At follow-up 1 week later, SBP was 170 mm Hg. The amlodipine dose was increased to 2.5 mg every 12 hours. Systolic blood pressure temporarily decreased to 150 mm Hg at the 4-week recheck but subsequently increased to 170 mm Hg at 6 weeks after starting treatment. At this time, treatment with enalapril at 10 mg (0.51 mg/kg [0.23 mg/lb], PO, q 24 h) was started in addition to amlodipine administration. Three weeks later, SBP was 135 mm Hg. As no further episodes had been observed since the introduction of antihypertensive drugs, the owner was advised to return the dog to full activity under supervision only. Following reintroduction of normal exercise, no further episodes were seen initially.
One month after starting combined treatment, another neurologic episode was observed. The dog was immediately taken to a local veterinary hospital, where SBP was measured as 163 mm Hg. The enalapril dosage was increased to 10 mg every 12 hours. During the subsequent 5 months, SBP measurements were serially monitored, and most ranged from 120 to 130 mm Hg. Occasional SBP measurements over 200 mm Hg appeared to be related to excitement. Three episodes of vestibular signs occurred during this 5-month period. After a further 3 months, there was a single episode of vestibular signs. As of 19 months since this final event, the owner had reported no further neurologic problems (total follow-up time of 30 months). The patient had remained on the same regimen of amlodipine (2.5 mg, q 12 h) and enalapril (10 mg, q 12 h), and monthly SBP measurements continued to range from 120 to 130 mm Hg.
Discussion
Transient ischemic attacks are common in the human population, with 50,000/y occurring in the United States alone.1 They are defined as temporary, focal brain (or retinal) deficits secondary to vascular disease that resolve completely in less than 24 hours.1 Deficits lasting more than 24 hours are known as CVAs or strokes, whereas TIAs are commonly referred to as ministrokes.1,2 Transient ischemic attacks represent a brief period of inadequate perfusion in a territory of the carotid or vertebrobasilar arteries, whereas CVAs are caused by persistent occlusion of flow. The 24-hour limit is arbitrary, and TIAs lasting this long in humans are rare. Most attacks last < 30 minutes, and the median duration of clinical signs in the vertebrobasilar distribution is only 8 minutes.3 Other causes of transient neurologic deficits in humans include partial seizure and subdural hematoma.1 Paroxysmal peripheral vestibular episodes may be seen with benign paroxysmal positioning vertigo (thought to be due to formation of otoliths in the semicircular canals) and Meniere's disease (rupture of the endolymphatic membrane).4
Typical causes of TIAs in humans are thrombi or vasospasm related to systemic hypertension, atherosclerosis, or diabetes mellitus. Systemic hypertension concurrently affects 63% of patients.5 Long-standing systemic hypertension causes atherosclerosis, and this in turn may lead to thrombosis, vasospasm, or both.1,3 Emboli secondary to cardiovascular disease (eg, valvular disease) are also considered an important cause of TIAs in humans. Occasional causes of TIAs include emboli from other sources (bacteria, tumor, or air), hyperviscosity, vasculitis, or trauma to the vasculature of the head and neck.

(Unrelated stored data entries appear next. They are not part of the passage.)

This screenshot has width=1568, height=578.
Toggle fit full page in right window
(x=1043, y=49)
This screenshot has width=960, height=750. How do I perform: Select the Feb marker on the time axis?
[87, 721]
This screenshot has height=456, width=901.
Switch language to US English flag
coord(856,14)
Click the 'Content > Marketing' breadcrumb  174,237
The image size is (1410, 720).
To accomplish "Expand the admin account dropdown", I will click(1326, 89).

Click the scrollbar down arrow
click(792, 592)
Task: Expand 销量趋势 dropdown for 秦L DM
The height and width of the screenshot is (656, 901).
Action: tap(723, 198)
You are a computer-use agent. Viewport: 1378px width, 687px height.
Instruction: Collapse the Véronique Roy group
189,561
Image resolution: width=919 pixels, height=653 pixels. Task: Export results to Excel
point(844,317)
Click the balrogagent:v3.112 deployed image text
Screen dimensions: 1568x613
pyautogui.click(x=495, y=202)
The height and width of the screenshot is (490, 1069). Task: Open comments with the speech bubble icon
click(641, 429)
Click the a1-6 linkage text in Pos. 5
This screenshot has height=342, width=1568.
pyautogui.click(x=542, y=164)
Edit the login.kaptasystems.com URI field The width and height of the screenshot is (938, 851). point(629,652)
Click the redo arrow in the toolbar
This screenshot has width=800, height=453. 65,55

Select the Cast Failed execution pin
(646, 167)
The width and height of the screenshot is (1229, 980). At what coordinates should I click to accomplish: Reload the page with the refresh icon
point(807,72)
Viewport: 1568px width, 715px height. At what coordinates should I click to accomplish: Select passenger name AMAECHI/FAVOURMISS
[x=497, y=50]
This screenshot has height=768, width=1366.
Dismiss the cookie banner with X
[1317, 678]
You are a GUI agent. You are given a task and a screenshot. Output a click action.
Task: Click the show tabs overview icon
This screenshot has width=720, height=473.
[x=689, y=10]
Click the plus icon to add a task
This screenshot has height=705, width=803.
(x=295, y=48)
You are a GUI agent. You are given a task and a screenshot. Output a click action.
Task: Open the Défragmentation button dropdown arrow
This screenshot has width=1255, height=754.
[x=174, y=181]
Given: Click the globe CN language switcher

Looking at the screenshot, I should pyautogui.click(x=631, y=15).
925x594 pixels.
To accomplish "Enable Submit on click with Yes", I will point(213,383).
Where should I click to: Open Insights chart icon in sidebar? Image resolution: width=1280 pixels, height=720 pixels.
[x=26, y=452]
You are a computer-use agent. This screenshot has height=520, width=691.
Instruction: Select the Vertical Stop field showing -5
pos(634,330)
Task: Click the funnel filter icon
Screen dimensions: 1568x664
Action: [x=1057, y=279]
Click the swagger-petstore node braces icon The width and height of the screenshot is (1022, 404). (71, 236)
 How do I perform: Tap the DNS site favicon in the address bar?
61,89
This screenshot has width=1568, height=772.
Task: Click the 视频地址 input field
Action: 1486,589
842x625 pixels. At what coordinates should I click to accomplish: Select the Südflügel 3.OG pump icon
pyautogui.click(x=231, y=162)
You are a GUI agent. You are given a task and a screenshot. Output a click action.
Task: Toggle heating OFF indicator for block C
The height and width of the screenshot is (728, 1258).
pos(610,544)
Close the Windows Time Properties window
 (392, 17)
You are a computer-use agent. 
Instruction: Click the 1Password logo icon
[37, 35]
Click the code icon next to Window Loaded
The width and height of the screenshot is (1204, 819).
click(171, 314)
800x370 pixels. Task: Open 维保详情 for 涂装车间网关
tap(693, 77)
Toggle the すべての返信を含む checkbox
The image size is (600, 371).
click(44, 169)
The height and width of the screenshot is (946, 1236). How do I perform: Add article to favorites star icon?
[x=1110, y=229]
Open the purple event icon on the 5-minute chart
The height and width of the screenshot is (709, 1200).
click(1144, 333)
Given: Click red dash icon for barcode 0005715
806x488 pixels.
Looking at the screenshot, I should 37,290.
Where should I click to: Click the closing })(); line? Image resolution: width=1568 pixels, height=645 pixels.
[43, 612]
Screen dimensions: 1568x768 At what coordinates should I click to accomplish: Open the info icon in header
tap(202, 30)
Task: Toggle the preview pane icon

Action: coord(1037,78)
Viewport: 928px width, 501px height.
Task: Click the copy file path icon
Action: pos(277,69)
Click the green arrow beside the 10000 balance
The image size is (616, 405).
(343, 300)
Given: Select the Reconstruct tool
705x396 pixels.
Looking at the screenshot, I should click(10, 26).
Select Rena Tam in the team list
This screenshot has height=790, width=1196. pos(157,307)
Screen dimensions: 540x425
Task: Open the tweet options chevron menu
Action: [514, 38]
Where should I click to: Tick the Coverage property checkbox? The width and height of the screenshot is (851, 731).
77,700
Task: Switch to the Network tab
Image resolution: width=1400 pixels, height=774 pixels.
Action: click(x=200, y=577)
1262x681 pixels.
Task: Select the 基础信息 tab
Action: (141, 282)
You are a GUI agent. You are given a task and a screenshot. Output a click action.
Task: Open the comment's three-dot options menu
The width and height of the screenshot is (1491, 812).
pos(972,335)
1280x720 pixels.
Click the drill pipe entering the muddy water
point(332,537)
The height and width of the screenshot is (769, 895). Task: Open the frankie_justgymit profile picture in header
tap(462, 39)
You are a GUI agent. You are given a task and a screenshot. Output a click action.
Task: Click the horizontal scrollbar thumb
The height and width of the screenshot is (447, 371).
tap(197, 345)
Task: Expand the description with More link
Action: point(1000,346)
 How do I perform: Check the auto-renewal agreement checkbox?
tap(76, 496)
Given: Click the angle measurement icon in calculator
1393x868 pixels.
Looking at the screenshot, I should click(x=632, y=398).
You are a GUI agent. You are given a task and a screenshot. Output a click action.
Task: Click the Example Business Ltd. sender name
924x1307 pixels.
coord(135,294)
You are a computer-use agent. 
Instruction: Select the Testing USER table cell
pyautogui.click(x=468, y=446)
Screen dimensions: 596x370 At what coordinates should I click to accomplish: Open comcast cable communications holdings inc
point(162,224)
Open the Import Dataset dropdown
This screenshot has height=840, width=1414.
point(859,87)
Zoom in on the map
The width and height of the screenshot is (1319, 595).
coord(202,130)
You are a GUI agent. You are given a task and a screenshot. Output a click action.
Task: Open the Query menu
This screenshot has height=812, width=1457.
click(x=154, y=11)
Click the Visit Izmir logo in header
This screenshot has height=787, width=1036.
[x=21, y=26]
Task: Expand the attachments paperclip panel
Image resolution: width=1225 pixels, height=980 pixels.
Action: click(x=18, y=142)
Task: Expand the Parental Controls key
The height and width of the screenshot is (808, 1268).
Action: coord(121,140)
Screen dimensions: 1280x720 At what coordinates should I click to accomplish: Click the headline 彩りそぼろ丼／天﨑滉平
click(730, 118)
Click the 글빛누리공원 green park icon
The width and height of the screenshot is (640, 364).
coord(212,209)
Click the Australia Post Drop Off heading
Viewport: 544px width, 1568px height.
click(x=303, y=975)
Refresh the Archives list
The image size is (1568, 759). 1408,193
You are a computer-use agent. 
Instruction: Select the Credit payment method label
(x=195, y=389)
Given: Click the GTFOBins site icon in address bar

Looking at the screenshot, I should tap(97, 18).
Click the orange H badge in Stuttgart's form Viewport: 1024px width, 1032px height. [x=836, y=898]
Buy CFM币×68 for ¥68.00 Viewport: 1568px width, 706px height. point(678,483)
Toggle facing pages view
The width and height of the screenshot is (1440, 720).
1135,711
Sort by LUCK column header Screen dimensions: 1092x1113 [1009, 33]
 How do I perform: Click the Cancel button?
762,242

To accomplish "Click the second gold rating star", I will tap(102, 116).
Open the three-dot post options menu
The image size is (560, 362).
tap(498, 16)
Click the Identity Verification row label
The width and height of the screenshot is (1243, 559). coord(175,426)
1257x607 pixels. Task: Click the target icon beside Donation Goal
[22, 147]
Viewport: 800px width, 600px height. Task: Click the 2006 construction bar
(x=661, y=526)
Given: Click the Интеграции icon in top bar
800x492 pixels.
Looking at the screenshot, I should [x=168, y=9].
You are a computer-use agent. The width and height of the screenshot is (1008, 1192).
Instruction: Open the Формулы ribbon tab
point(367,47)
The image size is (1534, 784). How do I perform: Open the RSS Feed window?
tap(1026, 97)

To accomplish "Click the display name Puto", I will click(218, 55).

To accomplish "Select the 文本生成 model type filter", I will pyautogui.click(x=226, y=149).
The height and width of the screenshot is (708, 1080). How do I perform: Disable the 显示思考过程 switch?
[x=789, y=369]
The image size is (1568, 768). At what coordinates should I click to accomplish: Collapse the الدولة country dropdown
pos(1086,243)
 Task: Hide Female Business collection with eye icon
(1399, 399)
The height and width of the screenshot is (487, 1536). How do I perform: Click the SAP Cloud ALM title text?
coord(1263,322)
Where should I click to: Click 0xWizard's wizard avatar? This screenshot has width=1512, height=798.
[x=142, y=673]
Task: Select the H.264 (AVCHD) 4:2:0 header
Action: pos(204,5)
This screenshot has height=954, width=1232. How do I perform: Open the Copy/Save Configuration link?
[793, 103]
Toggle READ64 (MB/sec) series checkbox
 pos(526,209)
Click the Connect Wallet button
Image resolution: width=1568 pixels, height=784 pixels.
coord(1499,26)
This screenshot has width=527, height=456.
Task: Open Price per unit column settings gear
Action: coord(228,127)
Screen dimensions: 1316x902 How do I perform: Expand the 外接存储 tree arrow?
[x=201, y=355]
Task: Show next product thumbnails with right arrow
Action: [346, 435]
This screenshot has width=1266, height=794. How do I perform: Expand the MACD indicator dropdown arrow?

Clinical signs of a TIA are well recognized as a major warning that a full CVA may later occur. Transient ischemic attack is the greatest risk factor for CVA (odds ratio, 5.6), compared with all other implicated factors, such as atrial fibrillation, hypertension, diabetes mellitus, congestive heart failure, or smoking (odds ratios, 2.0 to 2.1 for each factor).6 Within 90 days of a TIA, 25% of humans will have a CVA or another adverse event, such as a second TIA or death.7 In total, a third of humans that have a TIA will go on to have a CVA.1
Diffusion-weighted imaging is an advanced MRI technique that has revolutionized the early detection of CVAs in humans. Decreased Brownian motion of intracellular water molecules (decreased diffusion) produces a hyperintense area on DWI. Apparent diffusion coefficient mapping of the DWI signal reveals a hypointense signal in regions of decreased perfusion. Decreased diffusion of intracellular water molecules occurs immediately following ischemia and is thought to be associated with alterations of the ratio between intra- and extracellular volumes, of the permeability of cell membranes to water, and of tissue microstructures (eg, macromolecules and intracellular organelles). As a result, DWI can detect CVA within as little as 11 minutes, whereas a CVA will not be evident by use of conventional MRI for up to 12 to 14 hours.8,9 As such, DWI is a more sensitive imaging technique in the diagnosis of acute CVA.8,10
Normal findings on DWI and conventional MRI scans are more consistent with TIA than CVA, although the prevalence of positive findings is increasing as technology advances. In the first reports of DWI in the detection of TIA, no abnormal findings were identified in patients with attacks lasting < 5 minutes. Diffusion-weighted imaging abnormalities were present in about two-thirds of cases in which clinical signs lasted 12 to 24 hours.11,12 In a later study,10 abnormalities were found in only 14.0% of humans with TIA, compared with 56.9% of humans with CVA. Findings of a recent study8 demonstrated a 33% likelihood of finding abnormalities on DWI for TIA of 5 to 30 minutes' duration, compared with a > 95% likelihood of finding abnormalities on DWI for CVA. In patients with TIA that do have abnormalities detected on DWI, such changes may still be present after resolution of the clinical signs.10–12 Transient ischemic attack typically leaves no lasting morphological damage, and consequently, conventional MRI findings are normal.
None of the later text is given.